* _Exercise instructions_: The expected output is the full set of entries, printed exactly, without pictures.

Records from a collection:
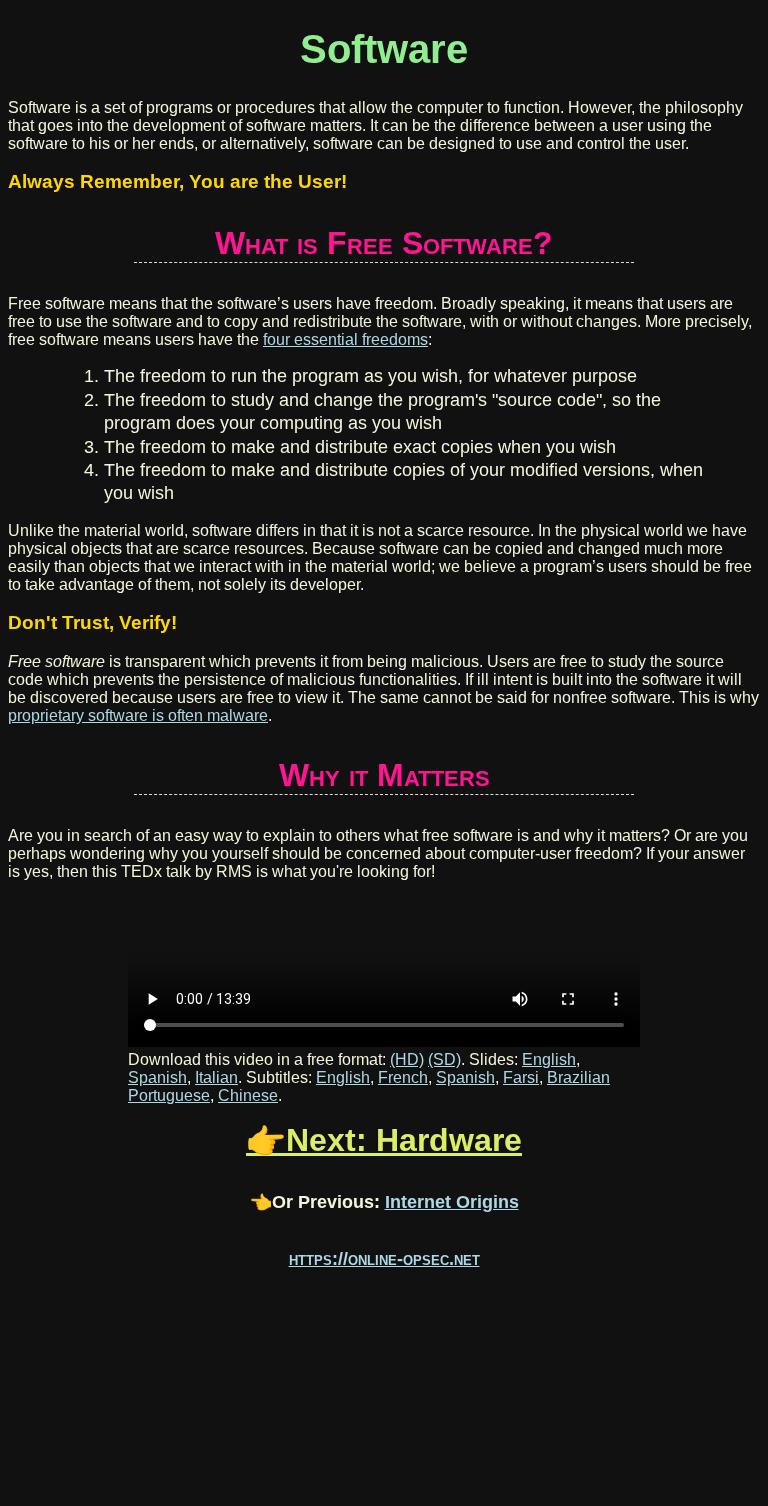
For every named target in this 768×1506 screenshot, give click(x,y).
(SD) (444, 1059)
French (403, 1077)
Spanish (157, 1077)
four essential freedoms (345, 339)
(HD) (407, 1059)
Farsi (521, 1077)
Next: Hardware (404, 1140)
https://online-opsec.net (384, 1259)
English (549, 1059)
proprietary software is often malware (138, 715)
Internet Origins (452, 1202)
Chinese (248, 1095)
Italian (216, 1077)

* _Solution for this task_:
For every named target in this 768×1506 screenshot, give click(x,y).
(SD) (444, 1059)
French (403, 1077)
Spanish (157, 1077)
four essential freedoms (345, 339)
(HD) (407, 1059)
Farsi (521, 1077)
Next: Hardware (404, 1140)
https://online-opsec.net (384, 1259)
English (549, 1059)
proprietary software is often malware (138, 715)
Internet Origins (452, 1202)
Chinese (248, 1095)
Italian (216, 1077)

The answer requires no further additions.